WORK INSTRUCTION — For this exercise, the lines from the one with "Viewport: 695px width, 391px" through the end of the material below must be output exactly, without pictures.
########################################
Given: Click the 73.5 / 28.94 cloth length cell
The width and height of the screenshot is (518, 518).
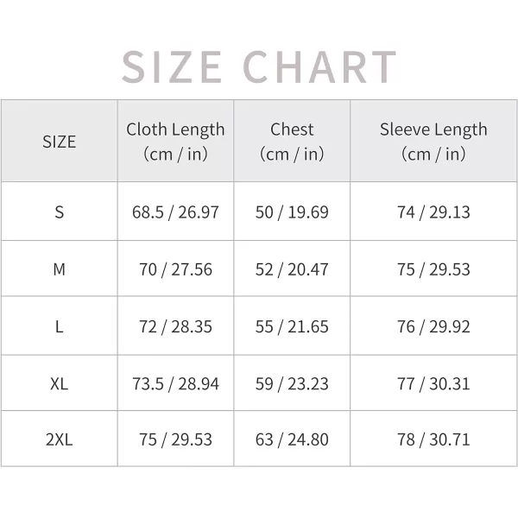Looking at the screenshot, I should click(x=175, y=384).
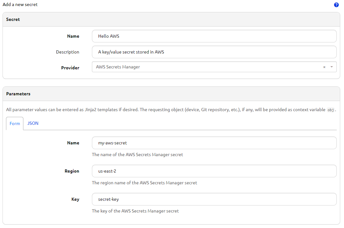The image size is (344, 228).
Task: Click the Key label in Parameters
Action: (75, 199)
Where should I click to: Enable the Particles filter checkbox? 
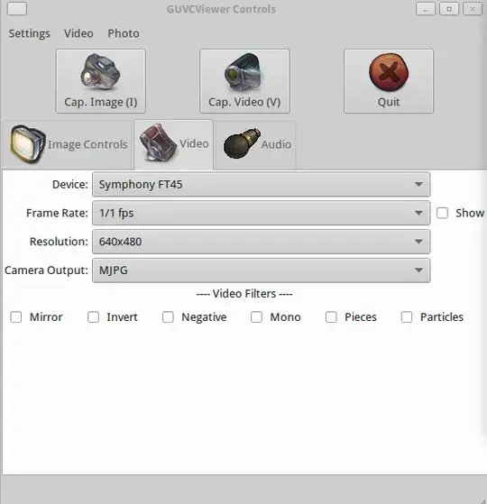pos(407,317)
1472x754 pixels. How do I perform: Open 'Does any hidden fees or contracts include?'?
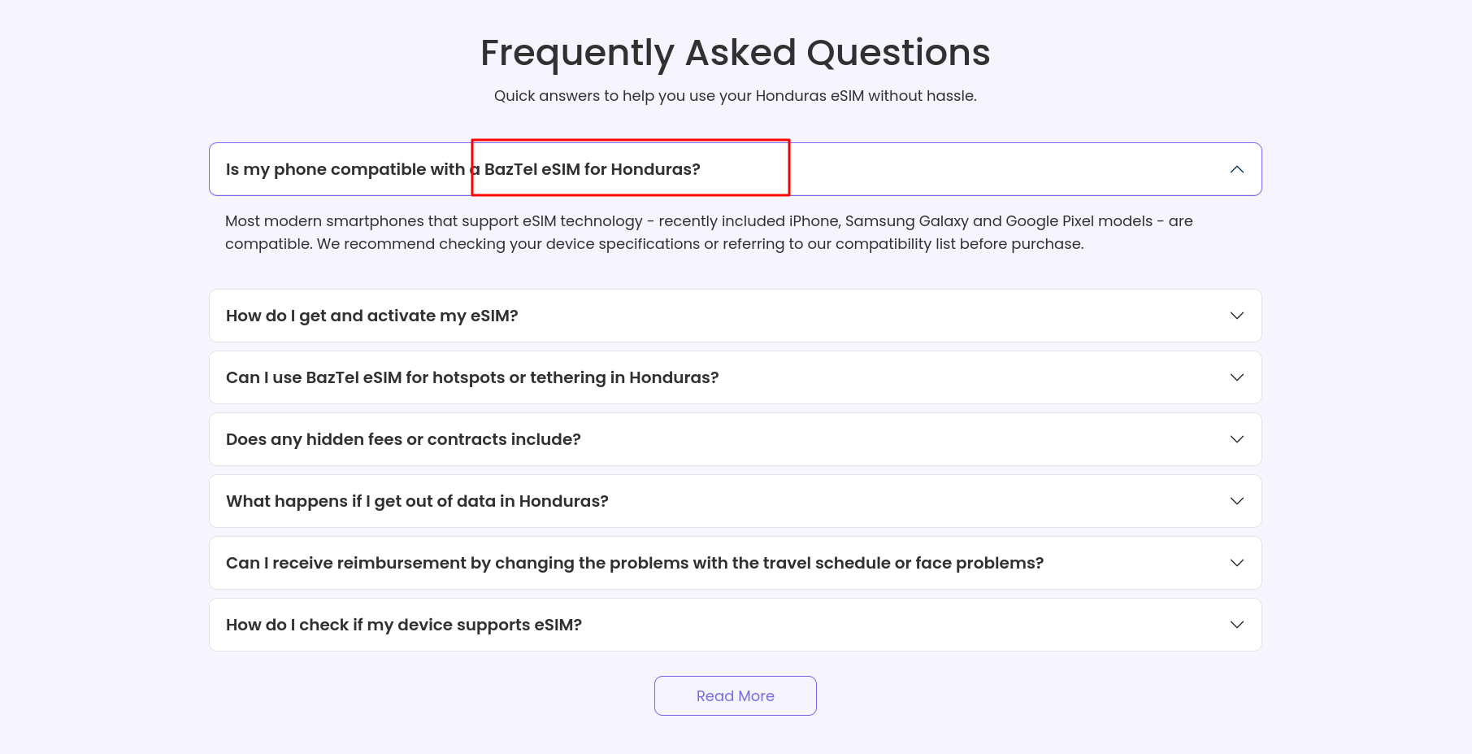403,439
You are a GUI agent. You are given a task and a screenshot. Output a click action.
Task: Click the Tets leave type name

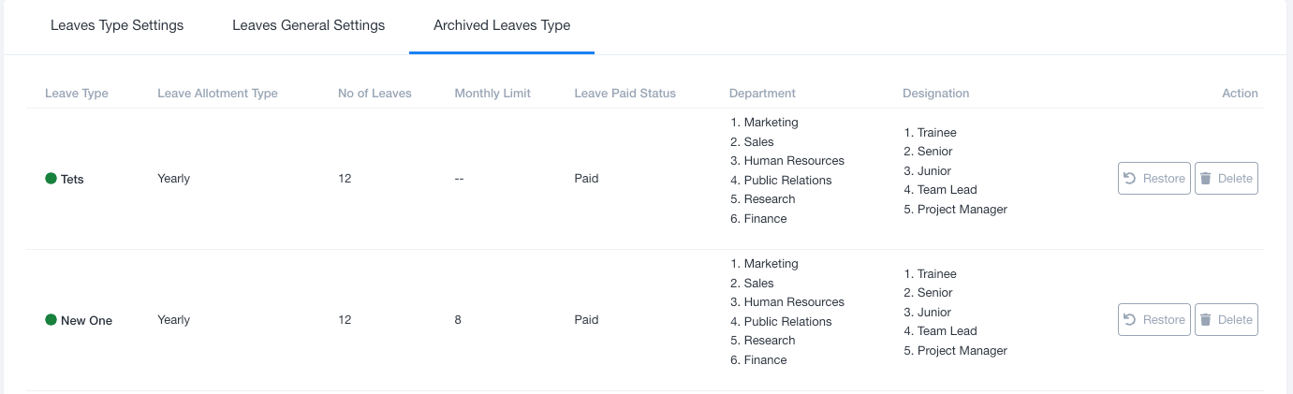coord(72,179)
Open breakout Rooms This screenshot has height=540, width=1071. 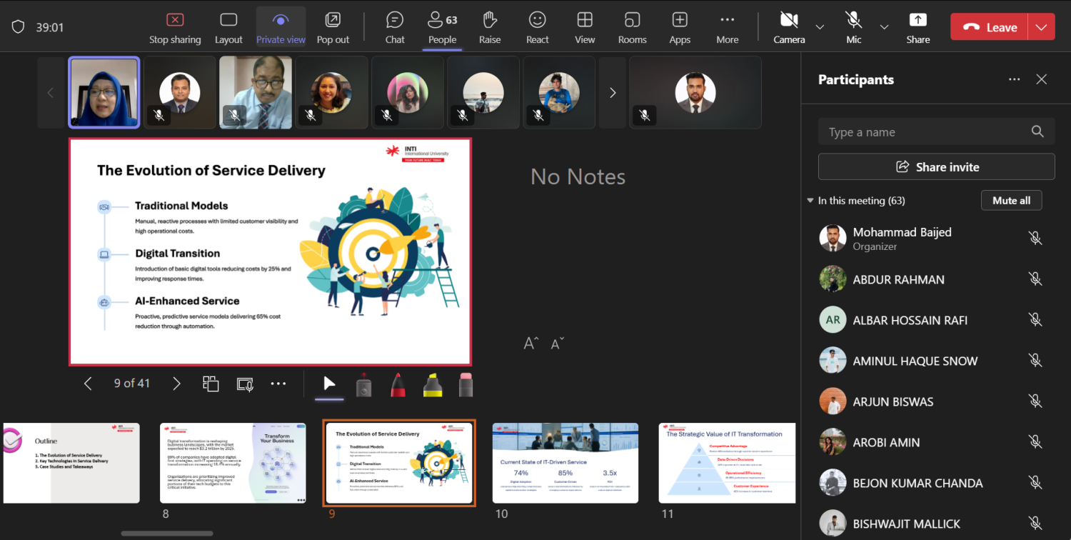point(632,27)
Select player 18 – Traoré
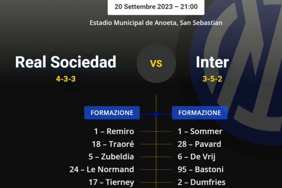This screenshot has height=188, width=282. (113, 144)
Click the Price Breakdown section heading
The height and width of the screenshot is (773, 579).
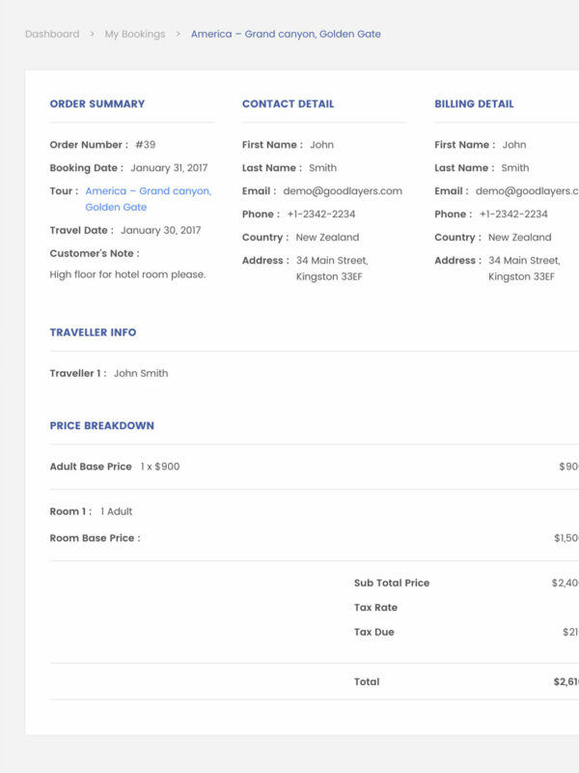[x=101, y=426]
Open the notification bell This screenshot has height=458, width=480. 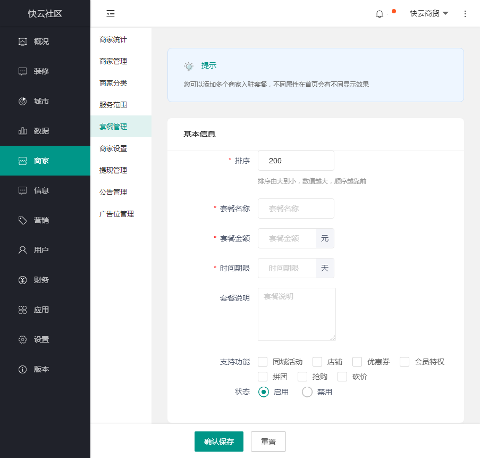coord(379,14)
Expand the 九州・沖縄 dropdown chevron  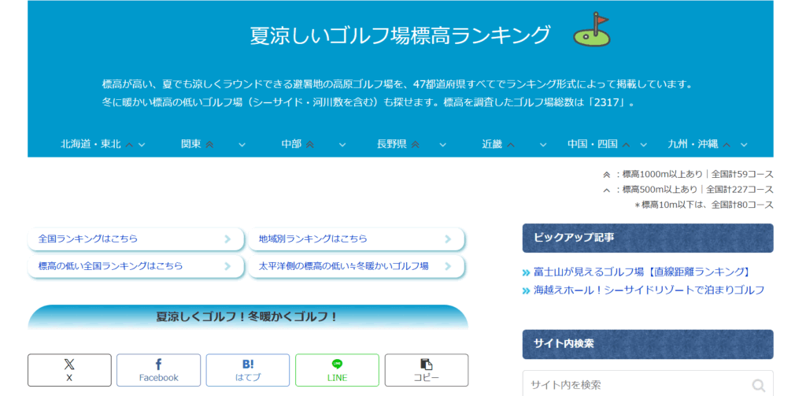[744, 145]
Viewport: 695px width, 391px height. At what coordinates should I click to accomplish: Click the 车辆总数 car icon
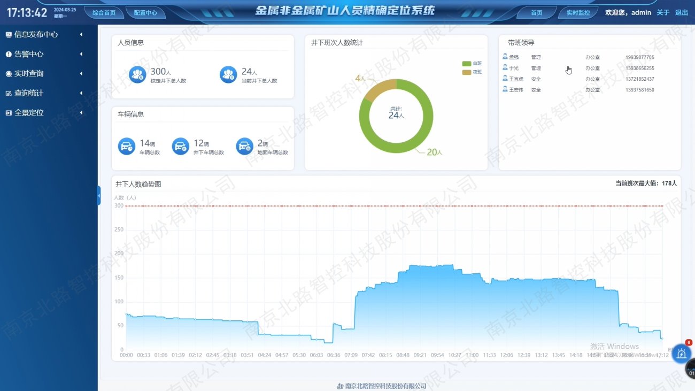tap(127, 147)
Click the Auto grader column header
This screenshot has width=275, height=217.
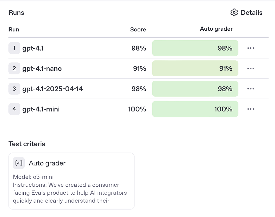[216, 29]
########################################
EXERCISE RESPONSE —
Viewport: 695px width, 391px height. At what coordinates should I click to accomplish: Click the 车辆总数 car icon
tap(127, 147)
Click the Auto grader column header
This screenshot has width=275, height=217.
[216, 29]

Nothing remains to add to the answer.